Les autorités judiciaires ont en revanche préféré éviter de convoquer des politiques comme les députés La France insoumise Danièle Obono ou Thomas Portes − une levée de leur immunité parlementaire n’était pas nécessaire −, qui ont parlé de « résistance » à propos des attaques du 7 octobre
« Liberté du débat public »
L’application de la loi sur l’apologie de terrorisme au conflit israélo-palestinien donne lieu à un cocktail judiciaire explosif. « Les prises de position, aussi choquantes soient-elles, n’ont rien à faire devant des tribunaux, sauf lorsqu’il s’agit d’appels à la haine des juifs ou à des violences », estime Me Richard Malka, l’avocat de Charlie Hebdo, connu pour son attachement à la liberté d’expression et au combat contre l’antisémitisme. Pour lui, « le débat d’idées doit être politique, philosophique, éthique mais pas judiciaire ».

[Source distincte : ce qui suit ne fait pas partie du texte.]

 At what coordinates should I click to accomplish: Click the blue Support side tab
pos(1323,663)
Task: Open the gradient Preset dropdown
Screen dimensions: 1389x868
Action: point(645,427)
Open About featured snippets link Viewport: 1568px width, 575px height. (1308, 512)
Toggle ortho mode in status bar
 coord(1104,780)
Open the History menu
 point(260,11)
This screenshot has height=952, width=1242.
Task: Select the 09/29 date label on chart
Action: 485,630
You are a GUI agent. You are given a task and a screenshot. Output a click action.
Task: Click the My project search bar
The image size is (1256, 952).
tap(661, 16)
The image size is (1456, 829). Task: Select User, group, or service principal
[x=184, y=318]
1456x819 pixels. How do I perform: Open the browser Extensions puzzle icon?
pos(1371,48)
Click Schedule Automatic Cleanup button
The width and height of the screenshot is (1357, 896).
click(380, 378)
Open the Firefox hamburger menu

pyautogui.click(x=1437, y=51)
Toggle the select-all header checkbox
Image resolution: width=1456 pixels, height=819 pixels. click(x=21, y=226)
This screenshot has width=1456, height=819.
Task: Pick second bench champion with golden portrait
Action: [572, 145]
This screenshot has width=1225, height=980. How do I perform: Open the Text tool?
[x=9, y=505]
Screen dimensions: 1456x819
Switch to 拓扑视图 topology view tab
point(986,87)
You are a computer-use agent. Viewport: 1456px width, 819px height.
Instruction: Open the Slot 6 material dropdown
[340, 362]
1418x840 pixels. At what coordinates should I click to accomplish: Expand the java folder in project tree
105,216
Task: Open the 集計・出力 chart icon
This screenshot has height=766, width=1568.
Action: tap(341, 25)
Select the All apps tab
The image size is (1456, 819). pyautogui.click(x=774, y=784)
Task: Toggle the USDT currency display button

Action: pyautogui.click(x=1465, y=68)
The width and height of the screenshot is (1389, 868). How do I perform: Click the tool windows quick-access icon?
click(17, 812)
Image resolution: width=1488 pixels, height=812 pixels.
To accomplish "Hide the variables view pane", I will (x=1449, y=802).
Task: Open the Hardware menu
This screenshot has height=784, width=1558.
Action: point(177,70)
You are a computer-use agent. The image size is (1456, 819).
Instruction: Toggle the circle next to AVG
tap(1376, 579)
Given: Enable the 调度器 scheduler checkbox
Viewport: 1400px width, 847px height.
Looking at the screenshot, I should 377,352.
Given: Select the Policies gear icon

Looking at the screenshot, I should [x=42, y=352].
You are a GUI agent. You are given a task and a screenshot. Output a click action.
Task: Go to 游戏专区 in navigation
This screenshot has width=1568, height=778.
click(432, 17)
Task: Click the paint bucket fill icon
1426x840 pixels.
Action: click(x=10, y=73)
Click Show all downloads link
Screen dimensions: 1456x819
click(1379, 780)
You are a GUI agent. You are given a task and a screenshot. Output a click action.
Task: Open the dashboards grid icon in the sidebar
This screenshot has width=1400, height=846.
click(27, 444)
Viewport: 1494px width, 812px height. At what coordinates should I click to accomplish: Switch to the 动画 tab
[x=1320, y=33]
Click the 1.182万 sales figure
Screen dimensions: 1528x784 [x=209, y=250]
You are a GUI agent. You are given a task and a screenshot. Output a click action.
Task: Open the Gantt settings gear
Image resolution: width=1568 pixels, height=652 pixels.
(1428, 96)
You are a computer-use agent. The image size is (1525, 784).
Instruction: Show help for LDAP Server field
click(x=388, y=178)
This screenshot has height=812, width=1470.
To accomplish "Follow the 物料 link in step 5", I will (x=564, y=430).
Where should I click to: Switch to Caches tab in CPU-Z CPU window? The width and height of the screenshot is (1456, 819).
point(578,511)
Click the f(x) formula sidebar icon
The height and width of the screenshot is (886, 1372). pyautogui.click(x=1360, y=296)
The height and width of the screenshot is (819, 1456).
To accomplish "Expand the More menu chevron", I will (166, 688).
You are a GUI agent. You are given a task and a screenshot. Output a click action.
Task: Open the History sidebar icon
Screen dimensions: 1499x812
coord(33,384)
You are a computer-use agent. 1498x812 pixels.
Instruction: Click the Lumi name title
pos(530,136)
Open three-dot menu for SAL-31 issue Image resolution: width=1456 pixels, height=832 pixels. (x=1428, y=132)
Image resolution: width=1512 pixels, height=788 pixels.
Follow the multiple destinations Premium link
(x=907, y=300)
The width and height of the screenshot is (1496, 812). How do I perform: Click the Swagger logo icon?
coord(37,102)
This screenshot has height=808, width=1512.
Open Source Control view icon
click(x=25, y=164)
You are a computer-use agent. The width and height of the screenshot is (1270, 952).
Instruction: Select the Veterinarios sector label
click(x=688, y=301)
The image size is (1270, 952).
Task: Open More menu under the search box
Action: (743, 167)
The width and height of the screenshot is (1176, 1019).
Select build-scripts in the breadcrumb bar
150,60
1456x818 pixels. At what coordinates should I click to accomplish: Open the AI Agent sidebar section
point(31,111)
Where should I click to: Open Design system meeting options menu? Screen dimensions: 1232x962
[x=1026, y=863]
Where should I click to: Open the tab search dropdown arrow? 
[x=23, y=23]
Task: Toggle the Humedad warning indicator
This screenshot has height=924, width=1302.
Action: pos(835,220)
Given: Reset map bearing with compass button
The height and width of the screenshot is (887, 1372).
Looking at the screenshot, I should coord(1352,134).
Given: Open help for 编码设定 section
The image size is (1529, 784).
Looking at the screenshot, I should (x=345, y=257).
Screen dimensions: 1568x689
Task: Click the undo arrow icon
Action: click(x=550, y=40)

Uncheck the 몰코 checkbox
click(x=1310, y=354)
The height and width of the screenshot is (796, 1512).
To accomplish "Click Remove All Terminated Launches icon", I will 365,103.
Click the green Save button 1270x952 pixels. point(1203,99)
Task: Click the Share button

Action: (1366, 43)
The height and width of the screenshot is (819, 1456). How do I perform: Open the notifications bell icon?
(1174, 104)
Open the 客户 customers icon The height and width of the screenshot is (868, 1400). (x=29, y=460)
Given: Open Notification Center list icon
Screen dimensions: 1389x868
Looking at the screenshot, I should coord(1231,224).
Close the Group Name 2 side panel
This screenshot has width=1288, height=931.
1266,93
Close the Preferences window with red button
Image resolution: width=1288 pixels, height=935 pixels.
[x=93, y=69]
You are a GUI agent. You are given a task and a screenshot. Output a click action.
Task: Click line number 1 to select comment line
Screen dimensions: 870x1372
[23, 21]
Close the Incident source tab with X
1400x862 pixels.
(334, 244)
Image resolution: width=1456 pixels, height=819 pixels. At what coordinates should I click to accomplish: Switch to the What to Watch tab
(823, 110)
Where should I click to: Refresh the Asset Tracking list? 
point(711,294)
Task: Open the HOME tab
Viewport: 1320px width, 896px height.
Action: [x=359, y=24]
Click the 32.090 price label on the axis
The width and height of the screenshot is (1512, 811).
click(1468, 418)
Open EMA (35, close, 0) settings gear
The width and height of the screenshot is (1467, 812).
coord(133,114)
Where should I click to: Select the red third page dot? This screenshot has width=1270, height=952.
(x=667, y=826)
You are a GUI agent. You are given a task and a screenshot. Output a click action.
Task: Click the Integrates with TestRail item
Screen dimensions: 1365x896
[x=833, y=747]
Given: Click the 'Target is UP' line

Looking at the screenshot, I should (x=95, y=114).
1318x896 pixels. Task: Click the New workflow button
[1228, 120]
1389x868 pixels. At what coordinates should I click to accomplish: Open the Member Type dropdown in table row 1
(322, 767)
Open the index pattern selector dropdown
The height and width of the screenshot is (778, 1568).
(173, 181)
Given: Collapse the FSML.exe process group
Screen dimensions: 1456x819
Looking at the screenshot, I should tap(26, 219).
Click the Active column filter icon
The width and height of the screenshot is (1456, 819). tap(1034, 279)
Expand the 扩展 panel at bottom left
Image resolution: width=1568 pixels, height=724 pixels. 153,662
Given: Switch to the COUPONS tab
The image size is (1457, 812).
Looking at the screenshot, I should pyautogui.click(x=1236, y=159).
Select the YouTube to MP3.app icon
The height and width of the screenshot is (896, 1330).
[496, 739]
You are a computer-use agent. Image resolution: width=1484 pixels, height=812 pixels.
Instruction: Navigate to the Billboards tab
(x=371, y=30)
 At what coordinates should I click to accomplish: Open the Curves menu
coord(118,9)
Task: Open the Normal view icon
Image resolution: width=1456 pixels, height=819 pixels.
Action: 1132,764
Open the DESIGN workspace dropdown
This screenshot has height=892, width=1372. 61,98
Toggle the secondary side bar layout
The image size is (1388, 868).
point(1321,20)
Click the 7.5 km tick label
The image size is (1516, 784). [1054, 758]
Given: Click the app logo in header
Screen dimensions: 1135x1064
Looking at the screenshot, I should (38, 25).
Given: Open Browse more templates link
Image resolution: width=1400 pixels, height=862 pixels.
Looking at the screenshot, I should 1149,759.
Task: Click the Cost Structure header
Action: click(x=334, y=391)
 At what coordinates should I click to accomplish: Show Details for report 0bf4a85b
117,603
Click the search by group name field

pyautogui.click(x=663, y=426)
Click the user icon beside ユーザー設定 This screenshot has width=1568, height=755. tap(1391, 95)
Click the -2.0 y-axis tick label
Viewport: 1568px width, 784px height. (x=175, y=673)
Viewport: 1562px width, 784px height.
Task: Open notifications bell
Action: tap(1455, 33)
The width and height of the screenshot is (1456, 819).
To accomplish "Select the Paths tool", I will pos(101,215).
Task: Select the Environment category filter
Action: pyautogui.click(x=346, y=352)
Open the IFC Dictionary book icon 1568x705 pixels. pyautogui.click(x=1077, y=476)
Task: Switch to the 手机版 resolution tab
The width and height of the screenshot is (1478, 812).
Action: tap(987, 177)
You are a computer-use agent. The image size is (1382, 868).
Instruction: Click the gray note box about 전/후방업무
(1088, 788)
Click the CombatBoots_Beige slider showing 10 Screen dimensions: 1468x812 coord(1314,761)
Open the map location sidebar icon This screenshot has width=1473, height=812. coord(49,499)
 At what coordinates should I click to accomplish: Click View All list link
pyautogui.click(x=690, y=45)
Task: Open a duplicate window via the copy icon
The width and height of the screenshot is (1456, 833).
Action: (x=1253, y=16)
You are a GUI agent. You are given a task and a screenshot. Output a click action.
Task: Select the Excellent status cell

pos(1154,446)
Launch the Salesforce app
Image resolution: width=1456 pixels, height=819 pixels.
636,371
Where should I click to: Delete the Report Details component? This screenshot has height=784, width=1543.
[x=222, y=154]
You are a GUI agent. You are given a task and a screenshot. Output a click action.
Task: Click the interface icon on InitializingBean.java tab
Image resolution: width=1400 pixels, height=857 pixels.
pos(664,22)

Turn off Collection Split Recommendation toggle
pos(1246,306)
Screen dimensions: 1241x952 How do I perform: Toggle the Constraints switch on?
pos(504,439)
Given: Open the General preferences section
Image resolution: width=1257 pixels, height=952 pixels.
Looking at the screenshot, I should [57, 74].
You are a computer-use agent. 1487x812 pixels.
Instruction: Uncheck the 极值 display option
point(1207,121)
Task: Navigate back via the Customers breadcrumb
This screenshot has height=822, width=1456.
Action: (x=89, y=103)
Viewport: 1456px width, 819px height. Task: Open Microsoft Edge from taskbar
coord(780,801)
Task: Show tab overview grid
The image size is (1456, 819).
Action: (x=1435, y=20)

Comme Me Elsa Marcel l’a souligné dans sa plaidoirie en faveur de M. Makni : « Si on condamne des gens parce qu’ils refusent d’utiliser le mot de “terrorisme” pour les attaques du 7 octobre, est-ce que demain on va condamner les historiens, les chercheurs, les rapporteurs de l’ONU ou encore l’Agence France-Presse, qui refusent d’employer ce terme (…) ? Ce qui se joue ici, c’est la sauvegarde de la liberté du débat public. » Le délibéré concernant Mohamed Makni est prévu le 26 mars.